= What the task asks =
Set down, please, without alteration, the lines of the entries below from the first through the one containing "The height and".

'''

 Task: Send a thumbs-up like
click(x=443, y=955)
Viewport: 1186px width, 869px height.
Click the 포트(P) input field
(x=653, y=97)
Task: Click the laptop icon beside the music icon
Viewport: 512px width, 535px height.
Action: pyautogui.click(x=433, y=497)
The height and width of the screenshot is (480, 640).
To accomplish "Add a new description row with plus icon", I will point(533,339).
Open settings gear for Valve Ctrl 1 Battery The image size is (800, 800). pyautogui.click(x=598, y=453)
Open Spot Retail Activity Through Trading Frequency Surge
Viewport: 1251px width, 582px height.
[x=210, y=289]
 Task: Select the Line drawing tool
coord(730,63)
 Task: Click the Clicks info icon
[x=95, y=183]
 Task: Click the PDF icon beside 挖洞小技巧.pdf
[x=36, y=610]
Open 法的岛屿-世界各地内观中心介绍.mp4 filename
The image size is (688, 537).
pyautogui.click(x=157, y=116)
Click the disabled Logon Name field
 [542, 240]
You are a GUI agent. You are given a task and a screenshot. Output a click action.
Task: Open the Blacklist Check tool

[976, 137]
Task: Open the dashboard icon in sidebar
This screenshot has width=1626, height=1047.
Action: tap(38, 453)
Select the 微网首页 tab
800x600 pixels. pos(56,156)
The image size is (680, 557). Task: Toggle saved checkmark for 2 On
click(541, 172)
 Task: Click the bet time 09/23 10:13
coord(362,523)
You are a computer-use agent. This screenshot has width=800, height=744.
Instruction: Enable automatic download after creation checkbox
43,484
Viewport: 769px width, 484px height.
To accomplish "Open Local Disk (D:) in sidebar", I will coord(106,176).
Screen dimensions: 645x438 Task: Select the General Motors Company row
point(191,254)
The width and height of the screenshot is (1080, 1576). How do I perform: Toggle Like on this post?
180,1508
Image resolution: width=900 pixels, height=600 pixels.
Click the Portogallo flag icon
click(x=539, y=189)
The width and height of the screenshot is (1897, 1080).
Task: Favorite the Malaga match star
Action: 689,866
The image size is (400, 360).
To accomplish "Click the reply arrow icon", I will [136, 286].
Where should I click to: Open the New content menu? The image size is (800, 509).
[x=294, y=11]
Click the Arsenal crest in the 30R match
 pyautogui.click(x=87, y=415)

'''

= Exercise solution =
 Task: Send a thumbs-up like
click(x=443, y=955)
Viewport: 1186px width, 869px height.
Click the 포트(P) input field
(x=653, y=97)
Task: Click the laptop icon beside the music icon
Viewport: 512px width, 535px height.
Action: pyautogui.click(x=433, y=497)
The height and width of the screenshot is (480, 640).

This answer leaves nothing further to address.